== PROBLEM REQUIREMENTS ==
Lines from the top of the entries down to the line with "You are a computer-use agent. Viewport: 1316px" must be set down exactly as they stand, with both ends retained.
[[ RAW DATA, beginning ]]
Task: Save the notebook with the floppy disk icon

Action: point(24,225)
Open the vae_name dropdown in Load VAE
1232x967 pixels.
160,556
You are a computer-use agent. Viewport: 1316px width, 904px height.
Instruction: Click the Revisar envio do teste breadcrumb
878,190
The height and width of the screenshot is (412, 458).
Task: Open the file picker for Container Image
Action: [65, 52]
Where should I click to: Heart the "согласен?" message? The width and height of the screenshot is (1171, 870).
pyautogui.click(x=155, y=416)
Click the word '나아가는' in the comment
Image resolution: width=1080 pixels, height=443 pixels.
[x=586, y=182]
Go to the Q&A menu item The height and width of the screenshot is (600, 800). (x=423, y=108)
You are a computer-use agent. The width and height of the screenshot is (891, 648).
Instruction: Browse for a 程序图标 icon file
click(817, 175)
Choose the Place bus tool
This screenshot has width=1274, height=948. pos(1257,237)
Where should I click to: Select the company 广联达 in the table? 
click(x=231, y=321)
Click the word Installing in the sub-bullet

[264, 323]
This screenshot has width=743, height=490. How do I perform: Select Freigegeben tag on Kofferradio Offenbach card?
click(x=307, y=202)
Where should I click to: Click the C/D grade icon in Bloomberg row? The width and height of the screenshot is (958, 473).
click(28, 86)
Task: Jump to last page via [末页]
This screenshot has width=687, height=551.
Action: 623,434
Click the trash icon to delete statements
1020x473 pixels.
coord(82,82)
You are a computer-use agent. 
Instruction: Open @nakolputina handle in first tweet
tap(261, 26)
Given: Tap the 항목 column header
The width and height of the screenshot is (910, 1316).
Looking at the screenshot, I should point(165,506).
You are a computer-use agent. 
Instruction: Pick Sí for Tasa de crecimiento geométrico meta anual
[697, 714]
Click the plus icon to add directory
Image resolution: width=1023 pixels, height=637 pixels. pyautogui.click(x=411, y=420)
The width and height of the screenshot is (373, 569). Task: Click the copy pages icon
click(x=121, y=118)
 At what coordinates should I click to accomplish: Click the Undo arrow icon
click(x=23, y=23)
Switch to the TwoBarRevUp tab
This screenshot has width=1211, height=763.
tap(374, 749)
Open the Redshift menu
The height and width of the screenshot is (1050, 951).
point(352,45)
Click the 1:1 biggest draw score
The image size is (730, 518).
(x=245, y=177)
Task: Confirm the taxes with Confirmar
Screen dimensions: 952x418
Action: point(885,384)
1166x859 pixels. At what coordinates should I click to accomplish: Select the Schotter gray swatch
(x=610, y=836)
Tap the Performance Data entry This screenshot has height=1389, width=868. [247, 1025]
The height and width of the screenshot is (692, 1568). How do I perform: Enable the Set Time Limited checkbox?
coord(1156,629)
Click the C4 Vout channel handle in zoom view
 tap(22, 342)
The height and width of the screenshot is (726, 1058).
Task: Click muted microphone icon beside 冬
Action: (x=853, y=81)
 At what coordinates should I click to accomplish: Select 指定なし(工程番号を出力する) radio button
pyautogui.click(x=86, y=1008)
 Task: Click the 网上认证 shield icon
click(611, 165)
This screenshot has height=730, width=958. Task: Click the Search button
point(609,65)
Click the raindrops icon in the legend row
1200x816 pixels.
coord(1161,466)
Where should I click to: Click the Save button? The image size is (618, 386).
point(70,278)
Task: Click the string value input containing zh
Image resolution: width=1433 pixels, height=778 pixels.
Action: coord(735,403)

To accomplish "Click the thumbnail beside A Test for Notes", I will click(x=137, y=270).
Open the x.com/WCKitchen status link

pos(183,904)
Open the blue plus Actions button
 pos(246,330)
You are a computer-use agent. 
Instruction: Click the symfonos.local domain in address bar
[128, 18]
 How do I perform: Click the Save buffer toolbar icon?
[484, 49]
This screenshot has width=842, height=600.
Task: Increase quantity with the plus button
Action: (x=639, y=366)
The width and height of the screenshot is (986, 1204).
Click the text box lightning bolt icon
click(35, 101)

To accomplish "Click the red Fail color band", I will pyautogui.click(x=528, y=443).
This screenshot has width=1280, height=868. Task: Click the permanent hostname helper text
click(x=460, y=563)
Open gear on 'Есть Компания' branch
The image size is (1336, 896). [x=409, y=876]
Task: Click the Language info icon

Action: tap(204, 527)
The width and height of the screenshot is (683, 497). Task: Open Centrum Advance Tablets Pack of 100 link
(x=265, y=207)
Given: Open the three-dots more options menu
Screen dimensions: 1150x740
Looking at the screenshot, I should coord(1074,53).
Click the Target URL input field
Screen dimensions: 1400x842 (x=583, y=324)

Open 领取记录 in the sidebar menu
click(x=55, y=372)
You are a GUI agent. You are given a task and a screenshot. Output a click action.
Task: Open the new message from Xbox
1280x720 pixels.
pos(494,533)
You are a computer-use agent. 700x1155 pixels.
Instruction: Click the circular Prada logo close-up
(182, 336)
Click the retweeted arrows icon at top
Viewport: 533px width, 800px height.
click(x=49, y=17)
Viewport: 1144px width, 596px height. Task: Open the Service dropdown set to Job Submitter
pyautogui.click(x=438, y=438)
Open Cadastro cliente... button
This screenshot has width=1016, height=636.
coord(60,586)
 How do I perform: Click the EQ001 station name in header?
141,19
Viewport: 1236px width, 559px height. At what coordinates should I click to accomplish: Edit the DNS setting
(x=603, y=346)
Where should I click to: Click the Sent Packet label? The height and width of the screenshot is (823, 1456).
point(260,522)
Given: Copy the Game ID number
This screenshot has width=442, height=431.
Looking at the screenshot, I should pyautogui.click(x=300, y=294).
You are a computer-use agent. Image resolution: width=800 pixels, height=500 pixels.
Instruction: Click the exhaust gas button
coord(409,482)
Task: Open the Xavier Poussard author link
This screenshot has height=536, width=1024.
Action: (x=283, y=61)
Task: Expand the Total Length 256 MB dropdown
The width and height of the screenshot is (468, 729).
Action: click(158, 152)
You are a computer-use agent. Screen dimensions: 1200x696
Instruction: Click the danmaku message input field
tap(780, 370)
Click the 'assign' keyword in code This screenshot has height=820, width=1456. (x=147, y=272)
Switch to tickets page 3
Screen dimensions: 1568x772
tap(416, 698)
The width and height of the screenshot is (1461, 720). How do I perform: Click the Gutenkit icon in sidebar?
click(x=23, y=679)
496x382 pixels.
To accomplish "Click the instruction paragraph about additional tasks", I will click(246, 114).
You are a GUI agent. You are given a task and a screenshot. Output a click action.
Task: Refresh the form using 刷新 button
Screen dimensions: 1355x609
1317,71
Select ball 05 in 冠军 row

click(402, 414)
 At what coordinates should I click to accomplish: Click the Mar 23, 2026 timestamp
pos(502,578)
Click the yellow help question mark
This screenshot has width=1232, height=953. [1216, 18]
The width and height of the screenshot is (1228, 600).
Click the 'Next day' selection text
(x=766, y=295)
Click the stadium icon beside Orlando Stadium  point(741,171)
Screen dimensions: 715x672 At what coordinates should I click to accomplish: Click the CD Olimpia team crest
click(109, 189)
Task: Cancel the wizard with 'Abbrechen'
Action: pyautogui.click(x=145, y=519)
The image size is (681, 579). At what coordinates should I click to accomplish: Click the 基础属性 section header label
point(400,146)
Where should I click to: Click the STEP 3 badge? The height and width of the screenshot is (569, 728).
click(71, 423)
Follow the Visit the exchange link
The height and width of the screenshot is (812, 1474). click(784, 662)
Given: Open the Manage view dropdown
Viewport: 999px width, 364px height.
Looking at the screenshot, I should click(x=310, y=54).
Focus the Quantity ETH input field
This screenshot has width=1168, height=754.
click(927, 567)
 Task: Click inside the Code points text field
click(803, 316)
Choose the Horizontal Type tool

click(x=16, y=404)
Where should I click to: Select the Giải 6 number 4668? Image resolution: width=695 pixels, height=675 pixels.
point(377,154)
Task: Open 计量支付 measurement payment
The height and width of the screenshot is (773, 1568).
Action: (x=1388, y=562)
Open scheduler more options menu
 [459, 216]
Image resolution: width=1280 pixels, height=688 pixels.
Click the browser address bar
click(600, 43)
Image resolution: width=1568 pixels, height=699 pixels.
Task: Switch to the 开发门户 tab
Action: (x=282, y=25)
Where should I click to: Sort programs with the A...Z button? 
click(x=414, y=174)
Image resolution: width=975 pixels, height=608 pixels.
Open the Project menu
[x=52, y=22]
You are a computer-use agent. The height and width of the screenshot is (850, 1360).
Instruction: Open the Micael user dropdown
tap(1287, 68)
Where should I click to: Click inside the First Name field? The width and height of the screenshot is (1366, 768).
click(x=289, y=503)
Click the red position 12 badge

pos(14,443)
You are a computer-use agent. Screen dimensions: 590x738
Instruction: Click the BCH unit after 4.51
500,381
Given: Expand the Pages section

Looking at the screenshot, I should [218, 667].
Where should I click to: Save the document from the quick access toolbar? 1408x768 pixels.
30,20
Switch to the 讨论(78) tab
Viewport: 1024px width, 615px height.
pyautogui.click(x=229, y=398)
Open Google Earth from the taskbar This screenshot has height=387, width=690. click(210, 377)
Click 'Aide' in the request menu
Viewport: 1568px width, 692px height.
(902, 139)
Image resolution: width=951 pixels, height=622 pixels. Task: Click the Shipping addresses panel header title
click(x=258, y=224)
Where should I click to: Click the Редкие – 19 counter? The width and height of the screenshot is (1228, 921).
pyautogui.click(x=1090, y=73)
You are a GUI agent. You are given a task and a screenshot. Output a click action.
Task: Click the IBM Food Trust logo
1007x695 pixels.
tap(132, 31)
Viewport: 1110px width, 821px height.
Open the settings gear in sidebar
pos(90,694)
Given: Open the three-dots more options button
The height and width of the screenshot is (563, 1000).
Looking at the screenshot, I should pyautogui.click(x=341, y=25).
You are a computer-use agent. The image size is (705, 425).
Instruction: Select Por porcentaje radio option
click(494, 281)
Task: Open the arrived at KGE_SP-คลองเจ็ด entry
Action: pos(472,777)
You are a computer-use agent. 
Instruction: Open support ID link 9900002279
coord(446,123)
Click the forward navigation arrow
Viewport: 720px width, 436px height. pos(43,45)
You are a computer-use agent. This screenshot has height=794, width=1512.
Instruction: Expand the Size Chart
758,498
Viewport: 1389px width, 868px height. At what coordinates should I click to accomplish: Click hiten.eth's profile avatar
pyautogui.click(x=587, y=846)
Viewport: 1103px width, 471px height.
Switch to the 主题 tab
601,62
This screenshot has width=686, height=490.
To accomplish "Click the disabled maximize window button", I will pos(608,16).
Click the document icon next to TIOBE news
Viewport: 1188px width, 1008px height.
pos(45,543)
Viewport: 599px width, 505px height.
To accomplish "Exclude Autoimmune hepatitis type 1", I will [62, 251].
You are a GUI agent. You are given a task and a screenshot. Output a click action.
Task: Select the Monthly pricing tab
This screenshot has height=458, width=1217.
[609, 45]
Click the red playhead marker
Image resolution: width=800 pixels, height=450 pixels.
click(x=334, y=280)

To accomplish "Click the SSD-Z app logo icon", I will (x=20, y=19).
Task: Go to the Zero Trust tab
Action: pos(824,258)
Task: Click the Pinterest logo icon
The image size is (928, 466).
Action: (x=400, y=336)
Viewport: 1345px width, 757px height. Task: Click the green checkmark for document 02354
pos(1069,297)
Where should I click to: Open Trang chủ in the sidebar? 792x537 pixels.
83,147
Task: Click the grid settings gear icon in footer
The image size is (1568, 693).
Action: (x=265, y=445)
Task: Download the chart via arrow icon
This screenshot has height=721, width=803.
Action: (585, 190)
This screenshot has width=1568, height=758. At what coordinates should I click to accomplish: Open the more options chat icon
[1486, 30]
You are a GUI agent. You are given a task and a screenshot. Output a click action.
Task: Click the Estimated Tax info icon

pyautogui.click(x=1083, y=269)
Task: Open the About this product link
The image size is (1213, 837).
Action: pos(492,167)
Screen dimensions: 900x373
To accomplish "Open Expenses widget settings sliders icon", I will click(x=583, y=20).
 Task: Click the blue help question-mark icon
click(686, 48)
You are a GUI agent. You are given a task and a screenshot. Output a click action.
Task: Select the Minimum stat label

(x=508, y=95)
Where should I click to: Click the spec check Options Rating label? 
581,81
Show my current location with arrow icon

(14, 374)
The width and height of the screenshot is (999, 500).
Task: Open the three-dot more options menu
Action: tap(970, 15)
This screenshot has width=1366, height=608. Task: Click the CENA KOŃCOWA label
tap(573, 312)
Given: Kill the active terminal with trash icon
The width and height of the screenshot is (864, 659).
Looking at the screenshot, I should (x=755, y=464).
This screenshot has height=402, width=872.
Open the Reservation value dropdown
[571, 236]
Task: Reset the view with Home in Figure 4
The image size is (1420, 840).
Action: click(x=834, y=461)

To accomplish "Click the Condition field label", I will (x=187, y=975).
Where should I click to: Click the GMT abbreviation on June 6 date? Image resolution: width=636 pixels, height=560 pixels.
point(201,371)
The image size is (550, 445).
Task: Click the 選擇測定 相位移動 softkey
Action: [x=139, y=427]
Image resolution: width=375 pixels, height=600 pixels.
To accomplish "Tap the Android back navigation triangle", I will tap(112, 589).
[[ RAW DATA, end ]]
== YOUR SOLUTION ==
Task: Save the notebook with the floppy disk icon

Action: point(24,225)
Open the vae_name dropdown in Load VAE
1232x967 pixels.
160,556
You are a computer-use agent. Viewport: 1316px width, 904px height.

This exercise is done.